** Exercise materials follows **
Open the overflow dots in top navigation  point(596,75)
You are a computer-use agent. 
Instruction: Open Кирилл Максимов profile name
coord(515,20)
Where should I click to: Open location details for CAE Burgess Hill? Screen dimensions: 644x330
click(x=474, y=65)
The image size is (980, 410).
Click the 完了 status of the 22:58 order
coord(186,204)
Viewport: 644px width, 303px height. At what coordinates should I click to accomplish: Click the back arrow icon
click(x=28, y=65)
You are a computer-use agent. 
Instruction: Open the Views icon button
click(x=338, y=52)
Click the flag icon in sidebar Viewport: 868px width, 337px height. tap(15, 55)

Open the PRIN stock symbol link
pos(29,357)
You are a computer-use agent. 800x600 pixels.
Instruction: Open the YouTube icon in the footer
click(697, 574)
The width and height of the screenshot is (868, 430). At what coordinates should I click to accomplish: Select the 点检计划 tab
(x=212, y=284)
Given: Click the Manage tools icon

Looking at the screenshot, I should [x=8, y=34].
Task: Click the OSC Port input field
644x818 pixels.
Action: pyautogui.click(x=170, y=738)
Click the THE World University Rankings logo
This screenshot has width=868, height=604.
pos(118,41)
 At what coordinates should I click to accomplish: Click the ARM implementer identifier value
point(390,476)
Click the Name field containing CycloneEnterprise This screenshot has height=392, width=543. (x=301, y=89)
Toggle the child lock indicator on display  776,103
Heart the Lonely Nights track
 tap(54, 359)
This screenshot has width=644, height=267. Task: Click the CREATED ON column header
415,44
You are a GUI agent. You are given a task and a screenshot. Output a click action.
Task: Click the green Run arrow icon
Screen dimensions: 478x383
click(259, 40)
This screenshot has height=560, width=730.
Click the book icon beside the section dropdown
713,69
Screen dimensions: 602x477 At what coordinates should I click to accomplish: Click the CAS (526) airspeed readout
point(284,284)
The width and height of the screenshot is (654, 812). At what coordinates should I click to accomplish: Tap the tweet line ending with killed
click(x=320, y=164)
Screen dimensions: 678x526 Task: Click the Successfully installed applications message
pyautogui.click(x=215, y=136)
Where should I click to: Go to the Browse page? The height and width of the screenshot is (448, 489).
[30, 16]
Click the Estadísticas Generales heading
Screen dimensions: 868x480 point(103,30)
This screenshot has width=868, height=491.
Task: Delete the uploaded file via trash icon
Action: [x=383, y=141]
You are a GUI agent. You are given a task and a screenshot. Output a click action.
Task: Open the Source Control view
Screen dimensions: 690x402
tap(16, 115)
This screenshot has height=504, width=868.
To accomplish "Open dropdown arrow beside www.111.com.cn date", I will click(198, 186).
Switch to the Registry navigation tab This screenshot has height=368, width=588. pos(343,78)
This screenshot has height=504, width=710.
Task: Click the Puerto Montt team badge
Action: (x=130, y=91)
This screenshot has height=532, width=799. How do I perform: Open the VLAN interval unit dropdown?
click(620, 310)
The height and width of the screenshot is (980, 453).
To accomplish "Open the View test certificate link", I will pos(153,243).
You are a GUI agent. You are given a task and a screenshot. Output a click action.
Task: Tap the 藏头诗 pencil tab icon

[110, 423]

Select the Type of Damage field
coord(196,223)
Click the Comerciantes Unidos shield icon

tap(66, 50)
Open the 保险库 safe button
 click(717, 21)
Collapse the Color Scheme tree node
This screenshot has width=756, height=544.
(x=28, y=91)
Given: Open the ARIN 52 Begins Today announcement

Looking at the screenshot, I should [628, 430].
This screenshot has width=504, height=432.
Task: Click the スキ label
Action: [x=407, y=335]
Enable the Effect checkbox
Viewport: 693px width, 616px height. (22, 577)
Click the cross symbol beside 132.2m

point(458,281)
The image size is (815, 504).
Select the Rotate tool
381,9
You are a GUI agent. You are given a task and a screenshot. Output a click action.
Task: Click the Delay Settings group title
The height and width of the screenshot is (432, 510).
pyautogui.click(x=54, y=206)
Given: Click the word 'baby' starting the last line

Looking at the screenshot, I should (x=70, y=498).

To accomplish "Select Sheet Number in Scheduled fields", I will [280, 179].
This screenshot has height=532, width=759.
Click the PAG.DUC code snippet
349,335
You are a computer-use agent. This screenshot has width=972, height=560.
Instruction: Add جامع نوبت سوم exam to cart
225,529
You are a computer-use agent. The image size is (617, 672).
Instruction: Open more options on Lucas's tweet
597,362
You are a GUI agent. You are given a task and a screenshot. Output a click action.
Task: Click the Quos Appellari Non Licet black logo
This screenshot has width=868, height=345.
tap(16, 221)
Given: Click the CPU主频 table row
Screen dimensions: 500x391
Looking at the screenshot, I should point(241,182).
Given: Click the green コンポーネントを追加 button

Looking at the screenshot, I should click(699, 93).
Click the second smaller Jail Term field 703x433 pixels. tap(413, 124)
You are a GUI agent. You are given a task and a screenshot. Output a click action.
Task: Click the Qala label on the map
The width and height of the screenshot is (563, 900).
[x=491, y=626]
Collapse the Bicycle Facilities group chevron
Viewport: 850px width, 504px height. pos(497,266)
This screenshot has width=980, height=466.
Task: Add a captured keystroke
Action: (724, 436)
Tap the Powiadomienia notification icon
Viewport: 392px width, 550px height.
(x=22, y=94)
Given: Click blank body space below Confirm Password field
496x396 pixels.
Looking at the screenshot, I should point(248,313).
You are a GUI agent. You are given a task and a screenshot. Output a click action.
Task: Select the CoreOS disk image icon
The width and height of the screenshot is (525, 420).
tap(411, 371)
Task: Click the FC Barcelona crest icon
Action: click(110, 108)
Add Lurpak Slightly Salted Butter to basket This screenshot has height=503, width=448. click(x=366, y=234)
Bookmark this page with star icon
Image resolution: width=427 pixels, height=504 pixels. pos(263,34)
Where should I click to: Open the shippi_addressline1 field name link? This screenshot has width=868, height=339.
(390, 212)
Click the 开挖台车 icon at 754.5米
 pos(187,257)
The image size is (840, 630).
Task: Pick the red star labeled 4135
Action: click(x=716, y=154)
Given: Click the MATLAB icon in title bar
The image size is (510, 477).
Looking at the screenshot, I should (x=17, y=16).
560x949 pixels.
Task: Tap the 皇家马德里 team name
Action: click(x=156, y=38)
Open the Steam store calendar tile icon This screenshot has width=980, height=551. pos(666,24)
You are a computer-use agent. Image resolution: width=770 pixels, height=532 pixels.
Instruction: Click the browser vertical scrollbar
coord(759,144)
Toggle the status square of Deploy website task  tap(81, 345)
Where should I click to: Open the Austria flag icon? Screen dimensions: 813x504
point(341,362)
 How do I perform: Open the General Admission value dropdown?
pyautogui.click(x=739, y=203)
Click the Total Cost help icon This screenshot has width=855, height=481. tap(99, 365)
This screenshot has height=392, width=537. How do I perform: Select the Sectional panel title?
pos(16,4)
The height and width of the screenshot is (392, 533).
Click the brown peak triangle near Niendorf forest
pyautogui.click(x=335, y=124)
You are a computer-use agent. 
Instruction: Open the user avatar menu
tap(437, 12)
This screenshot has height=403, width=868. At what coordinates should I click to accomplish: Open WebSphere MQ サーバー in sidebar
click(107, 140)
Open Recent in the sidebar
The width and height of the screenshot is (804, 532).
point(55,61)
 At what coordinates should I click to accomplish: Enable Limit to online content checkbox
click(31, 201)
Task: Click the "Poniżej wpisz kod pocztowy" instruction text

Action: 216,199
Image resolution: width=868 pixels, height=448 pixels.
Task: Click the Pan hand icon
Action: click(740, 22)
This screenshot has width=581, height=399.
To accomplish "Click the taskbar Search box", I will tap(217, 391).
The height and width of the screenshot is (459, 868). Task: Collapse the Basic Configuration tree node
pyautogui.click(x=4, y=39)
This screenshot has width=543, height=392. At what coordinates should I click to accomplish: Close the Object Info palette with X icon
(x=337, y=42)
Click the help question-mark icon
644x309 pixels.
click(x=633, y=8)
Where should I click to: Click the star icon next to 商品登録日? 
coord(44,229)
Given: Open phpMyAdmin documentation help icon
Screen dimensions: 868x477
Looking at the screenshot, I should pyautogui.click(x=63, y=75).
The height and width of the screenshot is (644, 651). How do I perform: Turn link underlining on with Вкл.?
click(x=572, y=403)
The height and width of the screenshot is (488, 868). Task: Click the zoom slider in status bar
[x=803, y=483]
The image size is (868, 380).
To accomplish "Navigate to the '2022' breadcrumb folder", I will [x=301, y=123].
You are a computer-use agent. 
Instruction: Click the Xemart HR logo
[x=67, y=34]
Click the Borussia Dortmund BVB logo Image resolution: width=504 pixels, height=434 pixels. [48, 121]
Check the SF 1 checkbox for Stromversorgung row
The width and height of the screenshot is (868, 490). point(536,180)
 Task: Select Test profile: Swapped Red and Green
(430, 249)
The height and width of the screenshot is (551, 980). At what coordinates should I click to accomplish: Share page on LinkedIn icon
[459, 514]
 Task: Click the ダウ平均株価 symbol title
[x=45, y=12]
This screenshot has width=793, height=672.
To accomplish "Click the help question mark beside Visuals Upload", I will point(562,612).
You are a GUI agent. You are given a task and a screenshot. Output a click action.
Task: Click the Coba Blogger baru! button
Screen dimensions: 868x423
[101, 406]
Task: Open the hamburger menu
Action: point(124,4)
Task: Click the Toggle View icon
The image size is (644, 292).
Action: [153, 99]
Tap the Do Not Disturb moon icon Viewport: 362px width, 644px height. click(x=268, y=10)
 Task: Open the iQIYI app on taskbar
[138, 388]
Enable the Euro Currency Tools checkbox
** End of Exercise materials **
What you should do: When the line containing "Task: Open the iQIYI app on taskbar" is reached, return it and every later line through the end of the listing above, unaltered and alone.

Your response:
 Task: Open the iQIYI app on taskbar
[138, 388]
Enable the Euro Currency Tools checkbox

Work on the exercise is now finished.